Oltre a ciò, la temperatura non era molto favorevole, e per questo avevo portato un telo dove sdraiarci sopra, il terriccio era ancora umido e ricoperto di brina.
I passanti stavano invece chiusi nelle loro giacche impermiabili, sollecitati dal forte venticello a intraprendere una camminata spedita, verso un'altra destinazione.
-Non sembri tanto curiosa...-
Sospirai, fissando i suoi occhi ambrati, la cascata di boccoli rossi che incorniciavano il volto serio.
-Definisci curiosa...-
Lui alzò gli occhi al cielo, distogliendo lo sguardo.
-Che ci posso fare se non mi rispondete? Non è che non provo a chiedere o parlare, ma non posso neanche obbligarvi-
Damien socchiuse gli occhi, riportando l'attenzione su di me.
-Ti riferisci anche a me?-
Annuii con la testa, spostando una ciocca dietro l'orecchio destro. Insomma, non è che lui mi aveva raccontato qualcosa inerente al suo lungo silenzio. Anzi, come faceva anche l'altro, amavano tenermi sulle spine.
-Neanche tu mi dici nulla....-affermai piano, mettendomi a sedere.
-Che cosa vuoi sapere?-
Damien si alzò a sua volta, incrociando le gambe. Portava una giacca di jeans, i pantaloni strappati sulle ginocchia.
Una serie di anelli sulle dita, adornato di piercing e catene di ferro. E non capivo se fosse una moda o se avesse un altro significato nascosto.
-Posso sapere che rapporto hai con Jace, e perché non vi sentite più? Scusa se te lo chiedo ma non capisco davvero...-
Alla mia richiesta, Damien si irrigidì, scuotendo subito il capo.
-No, non lo puoi sapere... Chiedi qualcos'altro-
La sua reazione non mi fu nuova, anche perché l'avevo notata al ristorante, dove avevamo passato tutta la serata.

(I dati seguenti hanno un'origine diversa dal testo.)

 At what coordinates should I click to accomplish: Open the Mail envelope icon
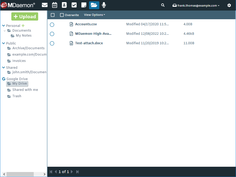[45, 5]
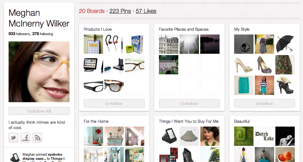The image size is (303, 162).
Task: Unfollow the Products I Love board
Action: tap(114, 103)
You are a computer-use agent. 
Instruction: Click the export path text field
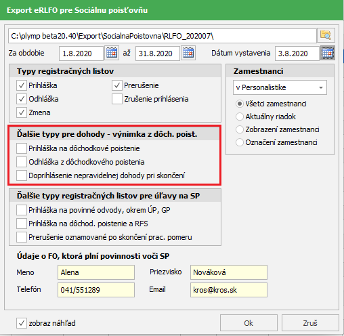(x=163, y=36)
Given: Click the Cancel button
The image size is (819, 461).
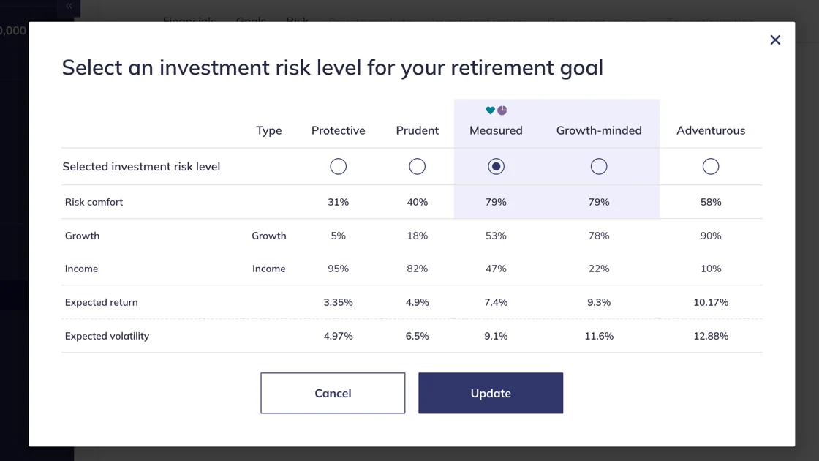Looking at the screenshot, I should point(333,393).
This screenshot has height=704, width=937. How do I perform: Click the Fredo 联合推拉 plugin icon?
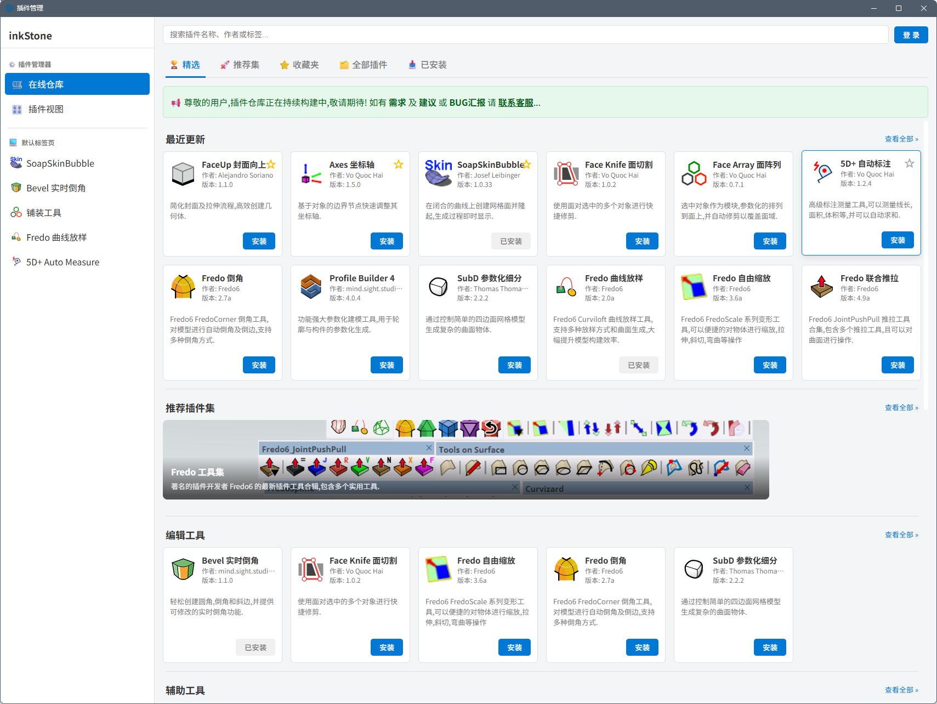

Per qualche motivo a me ignoto, alla sola menzione del suo nome, Damien si inaspriva. Mutava radicalmente espressione. I suoi occhi si incupivano e le pupille divenivano instabili.

-Che ti ha fatto Jace?-

Parlai senza riflettere, un tantino egoista. Improvvisamente curiosa di sapere, di conoscere cosa avesse fatto la persona che amavo.
-Ti ho detto di no! Non chiedermelo!-
Lo afferrai per il polso, prima che potesse alzarsi in piedi, ostacolandolo nel suo piano di evadere. La mia mano stretta attorno alla sua pelle calda. Abbronzata.
-Va bene... Okay, non ti farò altre domande-
Damien mi guardò scettico, ancora irritato ma poi lentamente, si sedette di nuovo accanto a me.

-Allora perché mi hai portato qui? Sicuramente non è per contemplare il tuo silenzio. È ovvio che tu voglia parlare di qualcosa...-

Non mi guardava, gli occhi puntati nella breve distanza. Il mento appoggiato sulle braccia conserte, il quale a loro volta riposavano sulle ginocchia. Appariva stanco, turbato. La fronte aggrottata e le labbra imbronciate.

-Non sei stato forse tu, a cominciare il discorso con Jace? Perché tu puoi chiedermi di lui e io non posso...?-

-Basta-mi interruppe bruscamente, il volto di nuovo adirato.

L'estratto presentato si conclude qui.